SUPPLIED ENTRIES section start

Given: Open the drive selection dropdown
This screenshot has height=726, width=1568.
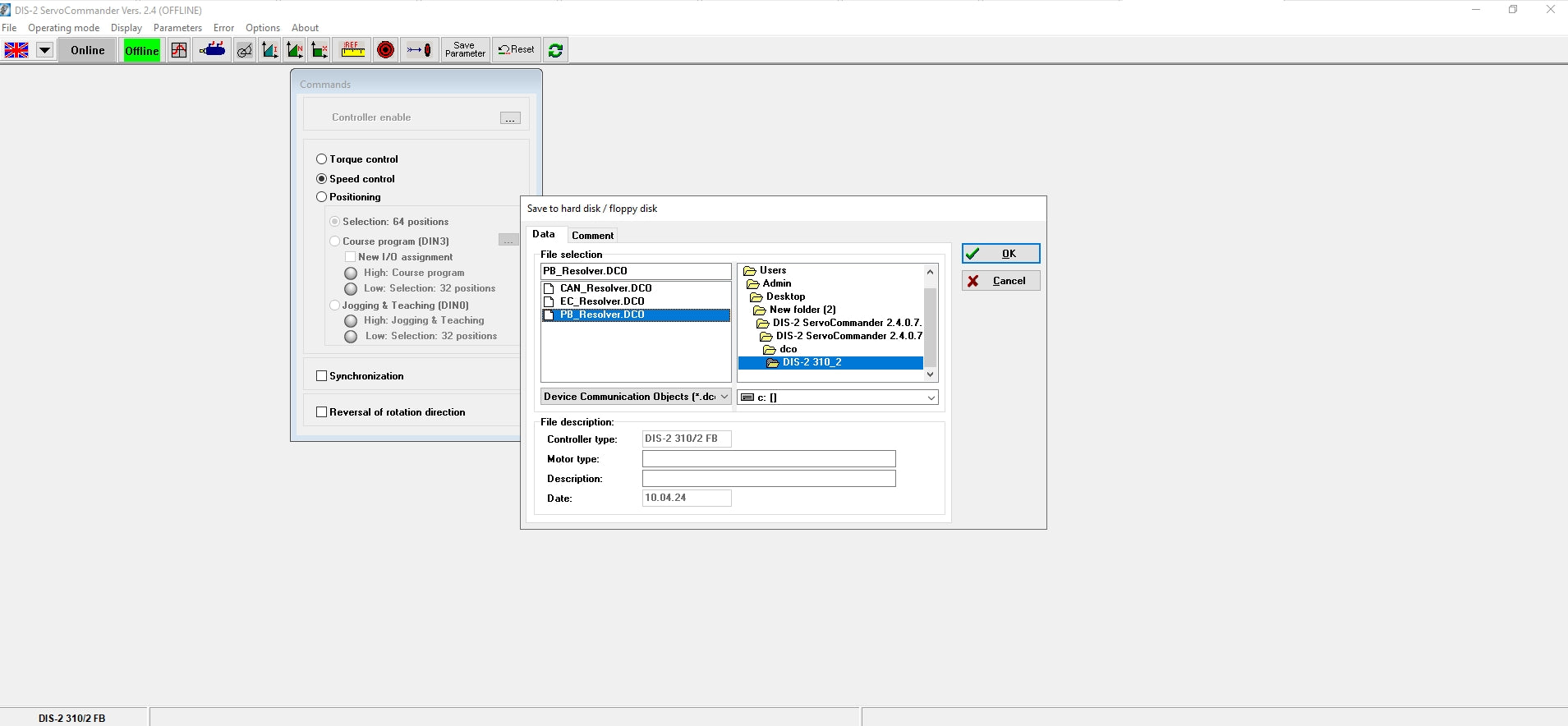Looking at the screenshot, I should tap(931, 397).
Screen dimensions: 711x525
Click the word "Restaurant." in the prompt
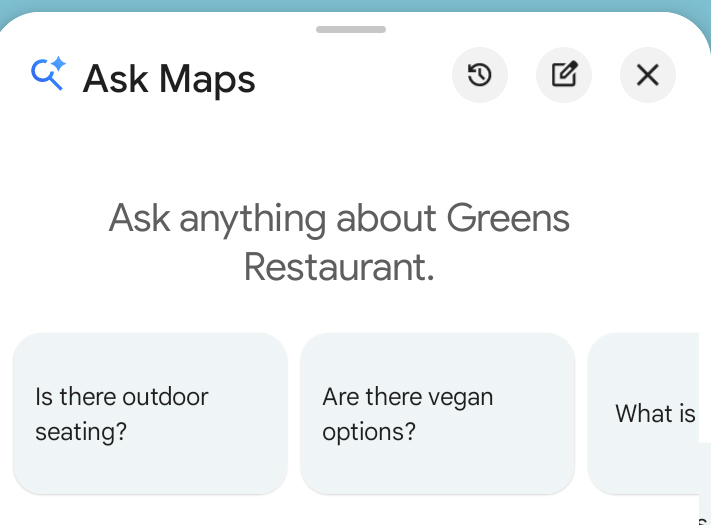coord(339,267)
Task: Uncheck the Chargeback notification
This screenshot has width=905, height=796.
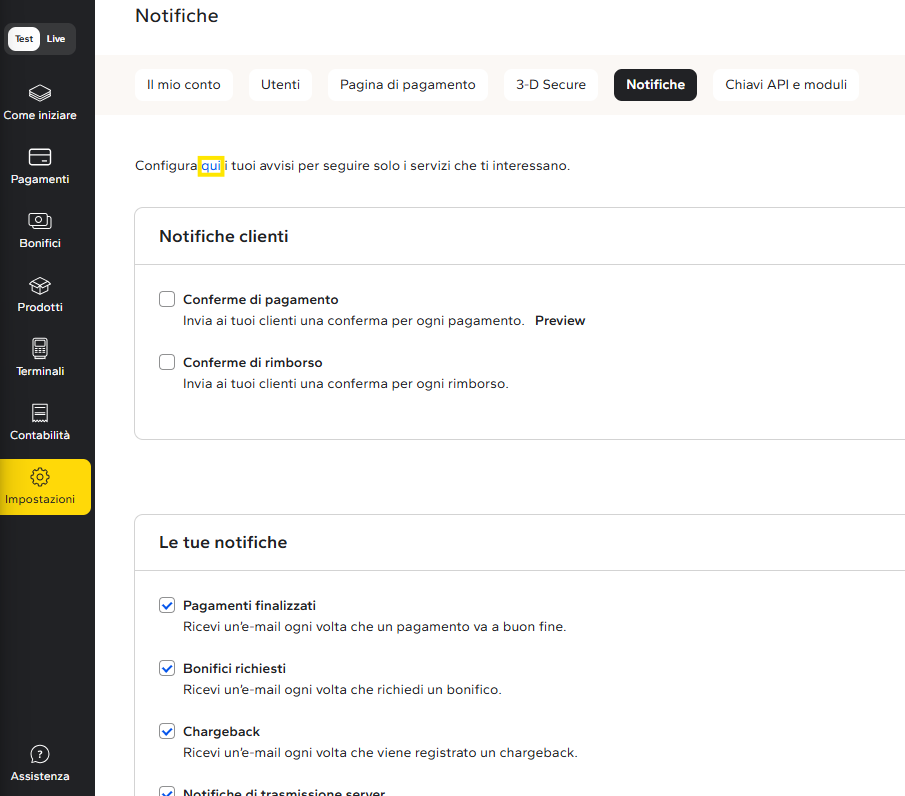Action: [167, 731]
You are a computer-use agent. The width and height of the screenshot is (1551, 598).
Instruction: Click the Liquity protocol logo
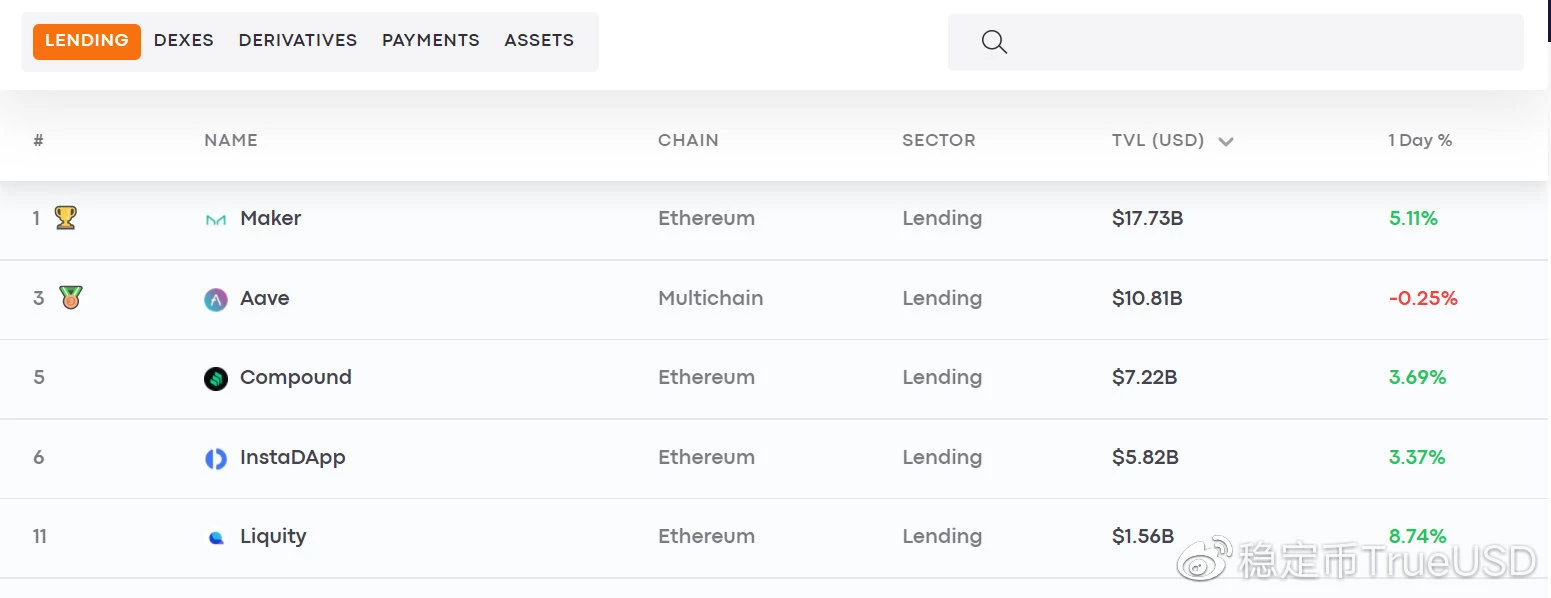[x=215, y=537]
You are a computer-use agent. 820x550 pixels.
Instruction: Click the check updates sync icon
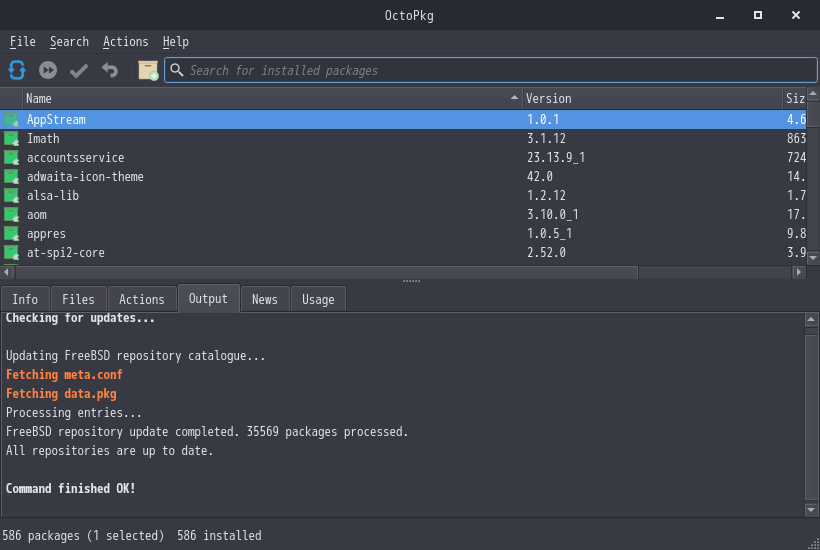pyautogui.click(x=17, y=70)
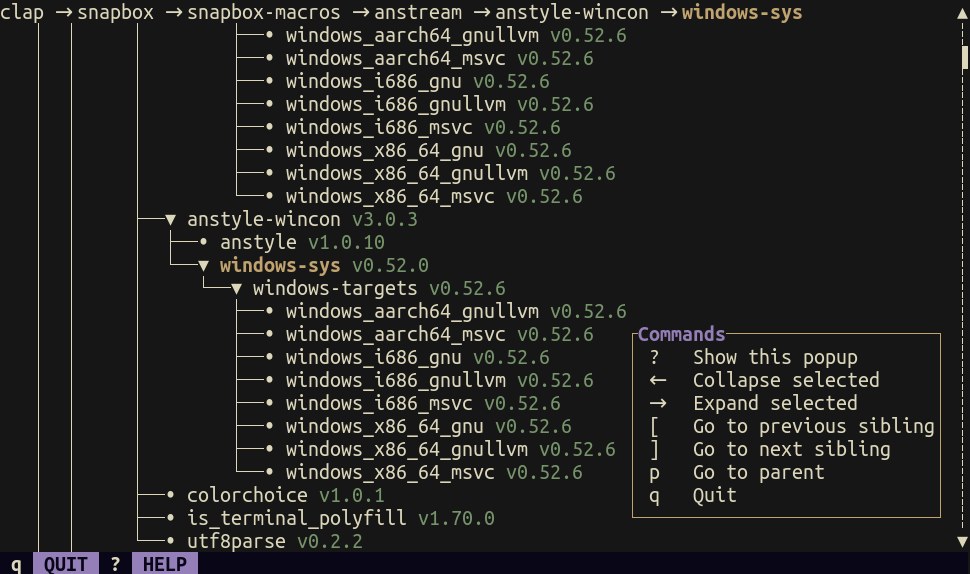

SUPPLIED ENTRIES section end

INSTRUCTIONS TO FOLLOW:
Every line in the records that holds the word "computer" should be copied into the answer.

ANSWER TO THIS PROBLEM:
You are a computer-use agent. The width and height of the screenshot is (1551, 598).
You are a computer-use agent. 820x550 pixels.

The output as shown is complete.